Обе молитвы – и молитва с именем апостола Иакова (кстати, в греческих списках литургии апостола Иакова она не надписывается его именем, что указывает на появление ее позднее времени апостола), и молитва, произносимая после обряда, – дают основание считать., что целование святых имело более глубокий смысл и значение., чем современное понятие церковного обряда. Слова первой молитвы «Сподоби нас, Человеколюбче, часа сего недостойных, яко да очистившись от всякой лести и всякаго лицемерия», а также молитва по совершении целования святых, в которой испрашивается «духовное дарование и благословение духовное», указывают на благодатное освящение участников целования святых. Это не обряд в современном смысле этого слова, вроде «молитвы жене родильнице по четыресятих днех», и не молебен или панихида. Это – сакраментальное чинопоследование, и Церковь допускала его участников к причащению Святых Тайн без исповеди, тогда как тяжкие грешники подвергались покаянной дисциплине согласно правилу XII Канонического послания св. Григория, архиепископа Неокесарийского, и допускались к причащению после длительного раскаяния749. Итак, чинопоследование целования святых, будучи иерусалимским по происхождению, оказалось в грузинском архиерейском чиновнике. Оно встречается и в ряде греческих литургических памятников, будучи связано с литургией апостола Иакова. К. А. Свайнсон в труде The Greek Liturgies опубликовал в четырех колонках четыре манускрипта, содержащих литургию апостола Иакова:
VI, свиток Мессинского монастыря Спасителя (о. Сицилия);
VII, кодекс, когда-то принадлежавший греческому монастырю Богородицы Одигитрии в Россано;
VIII, и 4) манускрипты Парижской национальной библиотеки (№ 2509 и № 476).
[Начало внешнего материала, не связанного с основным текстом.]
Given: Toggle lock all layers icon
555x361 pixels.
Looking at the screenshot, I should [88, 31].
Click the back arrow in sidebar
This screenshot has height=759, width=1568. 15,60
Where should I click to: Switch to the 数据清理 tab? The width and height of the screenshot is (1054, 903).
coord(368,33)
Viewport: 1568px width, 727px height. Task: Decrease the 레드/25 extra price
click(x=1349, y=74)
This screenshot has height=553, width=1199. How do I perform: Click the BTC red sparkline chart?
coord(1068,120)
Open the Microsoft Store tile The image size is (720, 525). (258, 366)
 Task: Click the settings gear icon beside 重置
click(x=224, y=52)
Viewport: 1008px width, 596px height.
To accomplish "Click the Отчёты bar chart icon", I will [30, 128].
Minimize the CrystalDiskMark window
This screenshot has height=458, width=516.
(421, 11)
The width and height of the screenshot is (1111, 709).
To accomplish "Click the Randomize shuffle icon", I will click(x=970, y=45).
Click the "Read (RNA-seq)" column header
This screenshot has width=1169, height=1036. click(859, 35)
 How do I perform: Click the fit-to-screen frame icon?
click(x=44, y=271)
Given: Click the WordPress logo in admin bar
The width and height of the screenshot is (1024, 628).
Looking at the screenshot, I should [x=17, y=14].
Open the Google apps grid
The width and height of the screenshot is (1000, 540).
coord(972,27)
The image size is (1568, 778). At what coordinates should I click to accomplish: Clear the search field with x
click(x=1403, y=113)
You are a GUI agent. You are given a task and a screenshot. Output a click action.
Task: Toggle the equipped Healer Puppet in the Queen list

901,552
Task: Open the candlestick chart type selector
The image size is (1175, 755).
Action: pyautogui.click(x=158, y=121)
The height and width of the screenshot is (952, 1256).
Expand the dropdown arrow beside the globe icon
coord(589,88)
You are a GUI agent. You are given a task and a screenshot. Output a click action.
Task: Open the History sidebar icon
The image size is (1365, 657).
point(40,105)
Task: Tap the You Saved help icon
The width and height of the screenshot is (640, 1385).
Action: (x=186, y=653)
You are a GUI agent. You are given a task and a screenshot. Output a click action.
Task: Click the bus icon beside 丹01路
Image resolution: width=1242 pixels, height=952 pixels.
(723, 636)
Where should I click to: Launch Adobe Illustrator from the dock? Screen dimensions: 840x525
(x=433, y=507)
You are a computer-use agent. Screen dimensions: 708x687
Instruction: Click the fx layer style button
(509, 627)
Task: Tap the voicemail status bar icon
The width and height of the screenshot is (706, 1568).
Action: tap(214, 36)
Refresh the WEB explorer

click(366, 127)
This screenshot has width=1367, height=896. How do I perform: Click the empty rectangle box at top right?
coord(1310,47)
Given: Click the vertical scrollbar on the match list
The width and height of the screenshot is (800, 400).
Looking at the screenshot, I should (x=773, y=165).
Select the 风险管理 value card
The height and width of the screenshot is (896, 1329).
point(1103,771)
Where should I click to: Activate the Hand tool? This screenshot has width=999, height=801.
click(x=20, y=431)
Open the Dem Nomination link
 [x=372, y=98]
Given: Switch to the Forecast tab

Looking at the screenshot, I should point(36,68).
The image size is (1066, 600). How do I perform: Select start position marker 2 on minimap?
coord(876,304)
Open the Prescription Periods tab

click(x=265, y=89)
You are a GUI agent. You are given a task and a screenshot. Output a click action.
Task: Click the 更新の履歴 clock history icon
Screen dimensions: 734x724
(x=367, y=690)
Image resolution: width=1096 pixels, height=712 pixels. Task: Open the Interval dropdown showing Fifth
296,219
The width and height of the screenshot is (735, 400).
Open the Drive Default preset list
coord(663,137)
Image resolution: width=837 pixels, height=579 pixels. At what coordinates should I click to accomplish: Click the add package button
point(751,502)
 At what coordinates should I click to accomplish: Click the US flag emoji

Несколько слов о датировке и месте написания Мессинского манускрипта. Здесь читаем: «Помянй, Господи, святых отцов наших от святого Иакова апостола и брата Господня, первого архиепископа, до Николая, Илии, Венедикта, Агапия и Ореста, архиепископствовавших во святом граде Христа Бога нашего750, и четырех вселенских православных патриархов – Венедикта Римского, Николая Константинопольского, Агапия Антиохийского и Илии великого града Александрии». Исходя из того, что Венедикт Римский занимал папский престол в 974–983 годах, Николай Константинопольский – в 980–992, Агапий Антиохийский – в 978–996, Илия Александрийский – в 1000, а Орест Иерусалимский – в 986–1004751, позднейшей датой Мессинского манускрипта могут быть первые годы XI века.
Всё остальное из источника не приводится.